Van Gogh Immersive - installation room

“Normality is a paved road: It’s comfortable to walk, but no flowers grow on it.” Vincent Van Gogh

The Van Gogh Immersive is a multimedia installation traveling the world that brings to life Van Gogh’s work and is currently based in London.

Is it worth going to with a 6 year old?

Absolutely.

In fact, the Virtual Reality at the Van Gogh Immersive may have been the most formative art experience to date for of my 6 year-old. The VR is a 10 minute walk through Arles, France where Van Gogh had his most creative period and famously painted The Sunflowers.

Virtual Reality experience walking through Van Gogh’s inspirations in Arles, France.
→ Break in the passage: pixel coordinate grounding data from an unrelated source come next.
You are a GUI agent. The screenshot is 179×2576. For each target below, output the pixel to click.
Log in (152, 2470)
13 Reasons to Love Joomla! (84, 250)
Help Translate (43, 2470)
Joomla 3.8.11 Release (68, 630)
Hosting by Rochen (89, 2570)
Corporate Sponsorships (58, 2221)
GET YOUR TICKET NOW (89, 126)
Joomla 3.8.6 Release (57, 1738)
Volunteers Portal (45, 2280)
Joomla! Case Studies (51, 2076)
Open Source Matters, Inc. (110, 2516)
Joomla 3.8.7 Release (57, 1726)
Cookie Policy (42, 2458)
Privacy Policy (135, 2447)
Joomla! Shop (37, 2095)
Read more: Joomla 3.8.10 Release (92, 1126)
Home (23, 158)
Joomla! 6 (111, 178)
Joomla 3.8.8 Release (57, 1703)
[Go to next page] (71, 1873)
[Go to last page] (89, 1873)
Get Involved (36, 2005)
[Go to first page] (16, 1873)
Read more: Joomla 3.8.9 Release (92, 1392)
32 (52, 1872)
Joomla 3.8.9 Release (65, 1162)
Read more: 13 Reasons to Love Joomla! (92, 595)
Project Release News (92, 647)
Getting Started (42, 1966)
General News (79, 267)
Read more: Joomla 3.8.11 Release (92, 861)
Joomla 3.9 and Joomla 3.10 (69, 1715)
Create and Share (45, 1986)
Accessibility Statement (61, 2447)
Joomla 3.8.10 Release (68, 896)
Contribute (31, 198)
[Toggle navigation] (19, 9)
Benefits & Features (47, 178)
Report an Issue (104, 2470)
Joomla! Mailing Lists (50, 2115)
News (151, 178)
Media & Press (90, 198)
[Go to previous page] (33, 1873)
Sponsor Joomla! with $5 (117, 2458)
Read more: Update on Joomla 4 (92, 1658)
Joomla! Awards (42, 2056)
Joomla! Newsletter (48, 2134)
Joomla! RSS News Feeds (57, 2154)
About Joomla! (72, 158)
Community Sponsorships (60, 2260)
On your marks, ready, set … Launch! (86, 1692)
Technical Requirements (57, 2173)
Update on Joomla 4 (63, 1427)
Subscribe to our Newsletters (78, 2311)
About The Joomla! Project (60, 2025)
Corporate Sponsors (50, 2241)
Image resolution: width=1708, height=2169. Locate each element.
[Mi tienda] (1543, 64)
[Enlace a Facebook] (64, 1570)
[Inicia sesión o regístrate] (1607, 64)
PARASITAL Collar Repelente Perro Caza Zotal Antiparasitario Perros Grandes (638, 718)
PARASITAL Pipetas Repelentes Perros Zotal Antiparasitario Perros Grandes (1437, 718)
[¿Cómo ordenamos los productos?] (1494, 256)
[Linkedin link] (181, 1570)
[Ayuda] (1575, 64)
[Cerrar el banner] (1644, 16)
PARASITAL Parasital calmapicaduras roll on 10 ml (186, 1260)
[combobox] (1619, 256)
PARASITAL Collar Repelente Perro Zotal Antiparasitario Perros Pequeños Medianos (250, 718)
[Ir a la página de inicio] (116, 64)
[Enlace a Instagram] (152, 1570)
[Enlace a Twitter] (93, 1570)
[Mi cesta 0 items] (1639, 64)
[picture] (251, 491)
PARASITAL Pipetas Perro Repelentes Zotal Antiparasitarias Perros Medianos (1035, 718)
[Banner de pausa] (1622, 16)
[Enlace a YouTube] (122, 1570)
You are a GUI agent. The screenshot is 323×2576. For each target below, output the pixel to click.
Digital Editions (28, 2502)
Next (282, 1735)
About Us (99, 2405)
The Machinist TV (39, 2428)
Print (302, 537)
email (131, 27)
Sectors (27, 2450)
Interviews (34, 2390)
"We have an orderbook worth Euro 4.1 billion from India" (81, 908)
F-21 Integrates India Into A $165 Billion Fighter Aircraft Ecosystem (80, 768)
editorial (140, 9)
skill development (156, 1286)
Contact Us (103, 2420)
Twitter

During the experience, you are led out of the famed “Bedroom” of the Yellow House as though you’re levitating (or on a little amble) through the Provence countryside. Across the forrest you float and then continue to the town of Arles where frames emerge spontaneously to show the inspirations from local scenes in nature for his most famous paintings. Above a cypress tree stars spin into the formation of Starry Night. My 6 year-old, Tallulah thought it was next level TV and reviewed it “best day ever”.

My approach to parenting is to bring my children along to the experiences I want to have and explain why it’s interesting. The walks are adjusted, the curator’s notes skipped and the spice in the curry is dialled down. But the experience makes an impression and it’s our job to bridge the gap with commentary on why it’s important and how it fits into our values.

“This time it’s just simply my bedroom, only here colour is to do everything, and giving by its simplification a grander style to things, is to be suggestive here of rest or of sleep in general.” Vincent Van Gogh

My favourite aspects for children are the furniture or streets that are blown up and recreated directly out of his paintings. For example, they’ve created a life sized model of “The Bedroom in Arles”. Or stand on the street outside the Yellow House he shared with Gaugin.

There’s also a colouring room where all of us created our own masterpieces and then projected them onto the framed gallery wall.

The main event is a dreamy video instillation room with blankets and scattered sun chairs under a sky of stars. Lounge back and watch Van Gogh’s work dance to life in a mesmerising choreography on the double story walls. Blending and bleeding into the next phase of his work on a 30 min loop. It’s impressionist meditation.

We visited for half-term and I was surprised there weren’t more children because it gets high marks for explaining Van Gogh to young children, who can get lost in all the framed work at a gallery. Just the pure repetition of his most famous paintings are sure to have imprinted themselves on our kid’s brain forever.

In London, the Van Gogh Immersive is located in a pop-up gallery on Commercial St (Liverpool Street Station) which is near Spitalfields Market for the perfect food and art pairing. It’s open until the end of May when it will move on to Bristol.